Neste contexto, reitera-se que a formulação da questão de constitucionalidade, constante da motivação do recurso, que precedeu a prolação da decisão recorrida, e que foi repetida, em termos análogos, no requerimento de interposição do presente recurso, apesar da sua construída aparência abstrata, não dissimula a sua verdadeira natureza não normativa.
Pelo exposto, atenta a inidoneidade do objeto do recurso, conclui-se pela inadmissibilidade do mesmo, tornando-se ociosa a discussão sobre os restantes pressupostos, por ser necessária a sua verificação cumulativa.”
É esta a Decisão sumária que é alvo da presente reclamação.
3. Fundamentando a sua discordância relativamente à decisão reclamada, refere o reclamante que pretende ver apreciada a constitucionalidade da interpretação, assumida no acórdão recorrido, relativa ao n.º 1 e última parte do n.º 7 do artigo 187.º do Código de Processo Penal, “segundo a qual, mesmo quando os suspeitos estão identificados e o OPC possui todos os elementos para prosseguir a investigação, ainda assim as interceções efetuadas noutro processo poderão ser utilizadas”, infirmando que a sua pretensão corresponda à sindicância da própria decisão jurisdicional, como se refere na decisão reclamada.
4. O Ministério Público, em resposta à reclamação, manifesta a sua concordância com a decisão sumária proferida.
Mais refere que, para além da falta de dimensão normativa da questão de constitucionalidade suscitada, o reclamante não indica as razões que o levam a considerar violados os preceitos constitucionais que menciona.
Acresce que a questão colocada, de acordo com o mesmo reclamado, não integra a ratio decidendi do acórdão recorrido.
Conclui, nestes termos, defendendo o indeferimento da reclamação apresentada.
O reclamado Ariel Lopes de Andrade Mendes da Graça, notificado da reclamação, não apresentou resposta.
II - Fundamentos
5. Como resulta do teor da reclamação apresentada e do seu confronto com os fundamentos exarados na decisão sumária reclamada, o reclamante não aduziu argumentos que infirmassem a correção do juízo efetuado.
Na verdade, como se refere na decisão reclamada, o recorrente não autonomiza da decisão recorrida um qualquer critério normativo, que fosse suscetível de constituir objeto idóneo do recurso de constitucionalidade, tentando, ao invés, construir uma questão, com aparência abstrata, que sintomaticamente incorpora o seu próprio juízo valorativo sobre as concretas circunstâncias do caso, assim denunciando a pretensão de sindicância da decisão jurisdicional recorrida, na sua dimensão de análise casuística e operação subsuntiva, que conclui pela não verificação da nulidade arguida.
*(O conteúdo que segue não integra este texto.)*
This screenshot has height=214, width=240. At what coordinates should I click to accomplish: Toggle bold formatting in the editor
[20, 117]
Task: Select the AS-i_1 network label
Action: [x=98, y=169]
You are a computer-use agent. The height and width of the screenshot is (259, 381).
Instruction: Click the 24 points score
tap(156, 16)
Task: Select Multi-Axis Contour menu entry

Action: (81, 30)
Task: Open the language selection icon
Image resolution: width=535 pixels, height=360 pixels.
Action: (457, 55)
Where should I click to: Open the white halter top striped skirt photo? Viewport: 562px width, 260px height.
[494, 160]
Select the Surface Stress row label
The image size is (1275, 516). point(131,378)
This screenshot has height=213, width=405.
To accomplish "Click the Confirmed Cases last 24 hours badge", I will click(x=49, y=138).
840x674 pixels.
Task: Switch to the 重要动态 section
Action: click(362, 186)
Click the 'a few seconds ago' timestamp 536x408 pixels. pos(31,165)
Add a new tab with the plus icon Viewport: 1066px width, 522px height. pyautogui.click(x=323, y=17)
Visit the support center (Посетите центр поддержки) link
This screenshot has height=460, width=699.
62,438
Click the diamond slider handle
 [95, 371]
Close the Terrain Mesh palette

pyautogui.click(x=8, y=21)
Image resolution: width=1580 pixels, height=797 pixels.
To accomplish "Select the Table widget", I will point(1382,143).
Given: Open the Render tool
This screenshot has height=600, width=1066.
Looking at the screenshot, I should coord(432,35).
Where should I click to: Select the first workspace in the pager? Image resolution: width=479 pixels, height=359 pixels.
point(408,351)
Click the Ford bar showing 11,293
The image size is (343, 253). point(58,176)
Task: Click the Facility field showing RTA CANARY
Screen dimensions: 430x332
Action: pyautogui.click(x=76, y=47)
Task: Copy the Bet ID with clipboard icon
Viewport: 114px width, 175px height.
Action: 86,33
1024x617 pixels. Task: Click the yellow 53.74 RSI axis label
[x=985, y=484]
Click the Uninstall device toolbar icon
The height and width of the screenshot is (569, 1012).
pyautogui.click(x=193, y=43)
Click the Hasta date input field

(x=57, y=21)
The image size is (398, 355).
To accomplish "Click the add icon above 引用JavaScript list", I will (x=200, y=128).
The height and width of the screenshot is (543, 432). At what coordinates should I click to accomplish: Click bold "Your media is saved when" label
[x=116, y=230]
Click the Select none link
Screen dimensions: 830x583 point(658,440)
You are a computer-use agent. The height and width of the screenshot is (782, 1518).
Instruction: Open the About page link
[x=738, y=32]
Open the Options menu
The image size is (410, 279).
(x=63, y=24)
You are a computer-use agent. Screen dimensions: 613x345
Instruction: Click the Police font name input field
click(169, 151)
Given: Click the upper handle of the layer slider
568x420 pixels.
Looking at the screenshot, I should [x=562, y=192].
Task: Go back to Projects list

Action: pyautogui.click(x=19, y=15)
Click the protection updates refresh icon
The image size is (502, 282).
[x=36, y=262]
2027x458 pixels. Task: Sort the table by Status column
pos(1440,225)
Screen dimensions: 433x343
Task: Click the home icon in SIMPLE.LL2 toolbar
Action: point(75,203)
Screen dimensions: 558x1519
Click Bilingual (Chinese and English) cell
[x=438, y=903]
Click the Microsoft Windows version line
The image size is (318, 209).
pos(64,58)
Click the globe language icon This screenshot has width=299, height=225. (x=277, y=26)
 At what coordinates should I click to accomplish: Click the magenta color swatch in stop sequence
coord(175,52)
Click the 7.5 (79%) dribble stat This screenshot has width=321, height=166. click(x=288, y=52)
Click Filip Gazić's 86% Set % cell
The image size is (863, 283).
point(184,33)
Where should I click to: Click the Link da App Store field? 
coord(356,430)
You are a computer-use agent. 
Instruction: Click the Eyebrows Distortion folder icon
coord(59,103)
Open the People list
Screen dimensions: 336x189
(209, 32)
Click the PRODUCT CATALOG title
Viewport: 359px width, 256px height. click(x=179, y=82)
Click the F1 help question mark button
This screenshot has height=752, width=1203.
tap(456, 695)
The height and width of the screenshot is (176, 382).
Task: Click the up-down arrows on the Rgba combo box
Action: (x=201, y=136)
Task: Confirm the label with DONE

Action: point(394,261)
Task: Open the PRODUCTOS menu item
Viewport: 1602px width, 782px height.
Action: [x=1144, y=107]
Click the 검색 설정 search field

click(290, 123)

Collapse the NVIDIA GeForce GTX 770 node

Deste modo, apenas resta reafirmar toda a fundamentação constante da decisão reclamada e, em consequência, concluir pelo indeferimento da reclamação apresentada.
III - Decisão
6. Nestes termos, e pelos fundamentos expostos, decide-se indeferir a reclamação apresentada e, em consequência, confirmar a decisão sumária reclamada proferida no dia 28 de agosto de 2012.
Custas pelo reclamante, fixando-se a taxa de justiça em 20 unidades de conta, ponderados os critérios referidos no artigo 9.º, n.º 1, do Decreto-Lei n.º 303/98, de 7 de outubro (artigo 7.º do mesmo diploma).
Lisboa, 18 de outubro de 2012.- Catarina Sarmento e Castro – Vítor Gomes – Maria Lúcia Amaral.